10. Hukuk Dairesi 2016/16611 E. , 2019/2606 K.
"İçtihat Metni"Mahkemesi :İş Mahkemesi
Dava, davacının malulen emekli olabileceği durumunun tespiti istemine ilişkindir.
Mahkemece, ilâmında belirtildiği şekilde, davanın kabulüne karar verilmiştir.
Hükmün, davalı Kurum avukatı tarafından temyiz edilmesi üzerine, temyiz isteğinin süresinde olduğu anlaşıldıktan ve Tetkik Hâkimi ... tarafından düzenlenen raporla dosyadaki kağıtlar okunduktan sonra işin gereği düşünüldü ve aşağıdaki karar tespit edildi.

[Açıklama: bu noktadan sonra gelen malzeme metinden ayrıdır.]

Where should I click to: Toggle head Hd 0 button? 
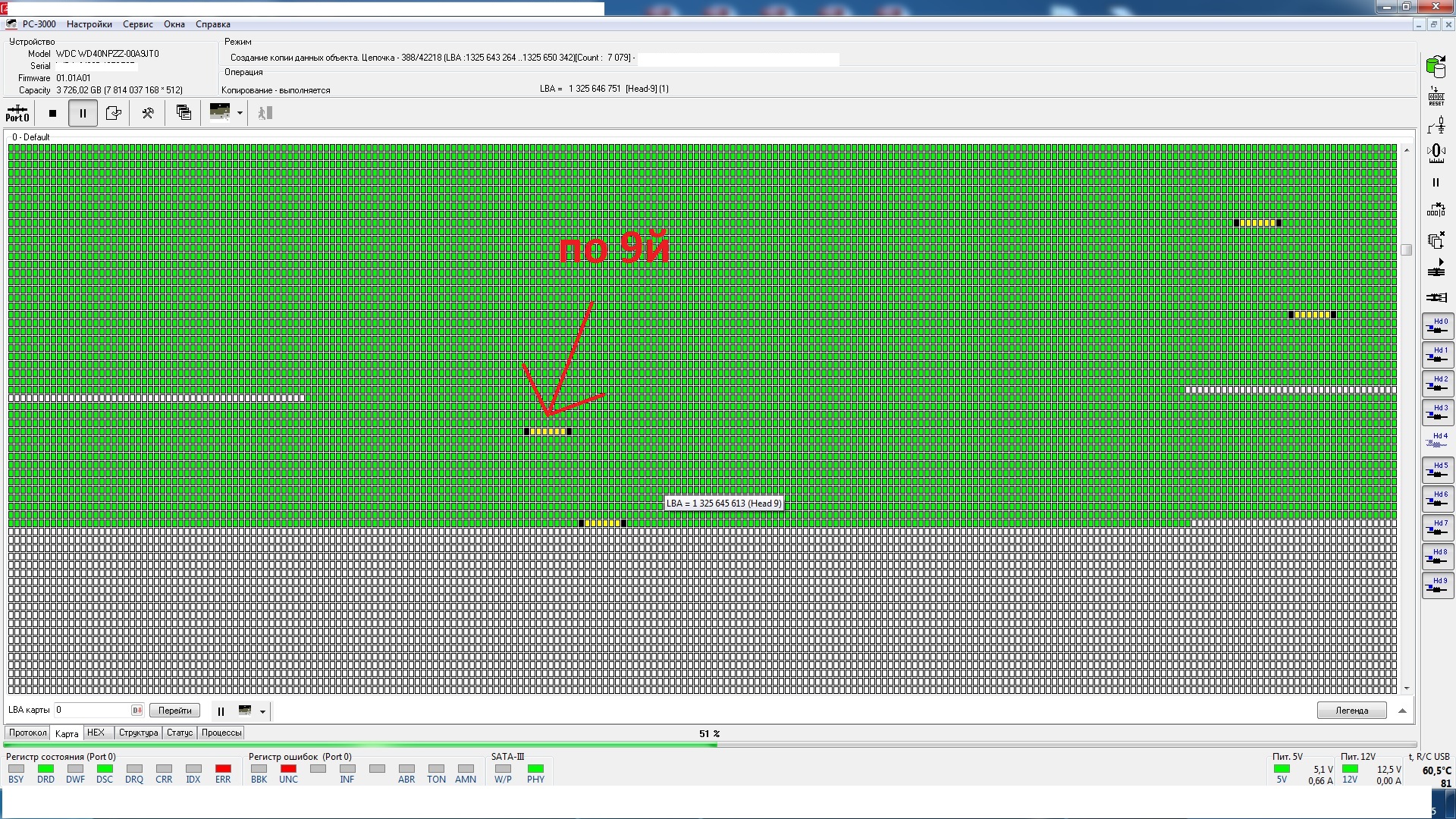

Davacı taraf, askerlik görevi sırasında büyük sıhhi sorunlar yaşadığını, büyük bir ruhi bulanıma girdiğini ve daha sonra kanser hastası olması nedeniyle iş yapamaz hale geldiğini, SGK" ya yaptığı emeklilik başvurusunun tıbbi gerekçelere aykırı olarak reddedildiğini belirterek tıbbi inceleme raporlarına göre malulen emekli olabileceği durumunun tespitine karar verilmesini talep etmiştir. Dosyada bulunan Yüksek Sağlık Kurulu’nun 22.05.2013 tarih ve 40/3782 sayılı raporunda “Mevcut belgeler ile sigortalının 506 sayılı Kanuna tabi işyerinde çalışmaya maluliyetini gerektiren hastalık ve arızası ile başladığını, aynı Kanunun 53. maddesinin (B) fıkrası hükmünce maluliyet sigortası yardımlarından yararlanamayacağına oy birliği ile karar verildiğinin” belirtilmesi, davacı tarafından itiraz üzerine alınan Adli Tıp Kurumunun 11.03.2015 tarih ve 4083 kara numaralı raporunda ise sigortalıda tespit edilen hastalığın genç yaşlarda başlayıp devam eden bir rahatsızlık olduğunun, mevcut hastalığı nedeniyle 11.10.2008 tarih ve 27021 sayılı Resmi Gazetede yayınlanan Çalışma Gücü ve Meslekte Kazanma Gücü Kaybı Oranı Tespit İşlemleri Yönetmeliği Ek-IA 12 maddesi kapsamında davacının çalışma gücünün % 60 oranında kaybetmiş olduğunun, mevcut belgelere göre maluliyet başlangıç tarihinin Türk Silahlı Kuvvetleri 04.02.2000 tarih ve 28 sayılı raporun tarihi olduğunun oy birliği ile mütalaa edildiğinin belirtilmesi karşısında mahkemece, 5510 sayılı Yas’nın 95. maddesi uyarınca alınan raporlar arasındaki çelişkiler giderilmeksizin eksik araştırma ve inceleme sonucu karar verilmiştir.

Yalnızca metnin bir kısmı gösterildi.